IPPs, however, weren't the only issue on Kennedy's agenda Wednesday night. He also talked about building a national power grid in the United States that could be built for less than the cost of the Iraq War, according to him.
"One of the things that Barack Obama has done is promised to build us a national grid in our country that can act as a marketplace where every American can hook into that grid to either buy or sell energy," he said.
"If you have a solar right on your roof or photovoltaic cells, and at some point your home is losing more energy than it's using, you ought to be able to sell that energy back on to the grid and get market rates for it."
Such a situation, Kennedy said, would be better than generating energy through resources like coal. A particular coal operation he talked about was "mountaintop mining" in the Appalachian Mountains of West Virginia.
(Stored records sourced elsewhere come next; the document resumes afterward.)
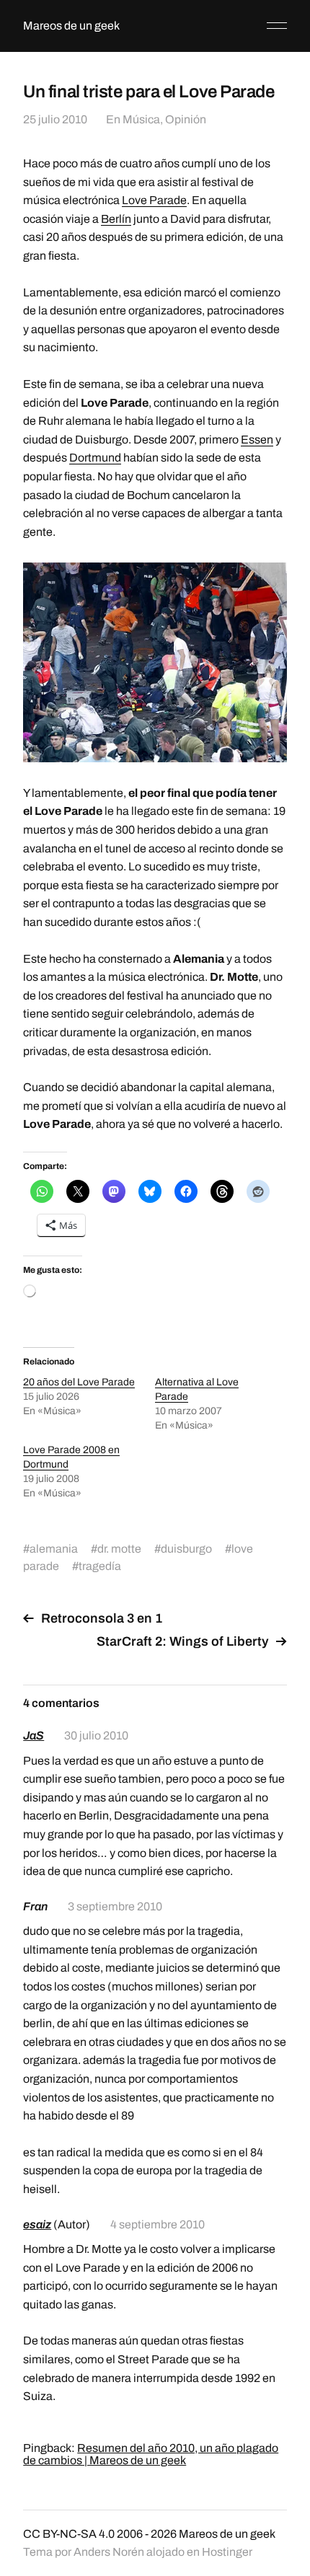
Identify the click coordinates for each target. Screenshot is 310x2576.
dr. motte (119, 1549)
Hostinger (227, 2552)
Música (141, 119)
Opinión (185, 119)
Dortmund (95, 457)
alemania (54, 1549)
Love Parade (154, 200)
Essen (257, 439)
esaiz (37, 2224)
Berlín (116, 219)
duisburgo (186, 1549)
Mountaintop mining involves removing mountaintops to extract coal from inside. Dirt, rock and rubble from the mountaintop is then disposed in nearby valleys in what's called "valley fills."
Kennedy said this process has "blown the tops" of mountains in West Virginia and could one day flatten a landscape the size of Delaware.
"It's the equivalent of a Hiroshima bomb once a week," he said. "They have uprooted and flattened the 470 biggest mountains in West Virginia."
Ultimately, Kennedy said, the Earth provides the infrastructure for people's health and spiritual needs, and that as such, all must work to protect it.
"We're protecting it because we recognize that nature is the infrastructure of our communities," he said. "We want to meet our obligations as a nation, a civilization, a generation, which is to create communities for our children."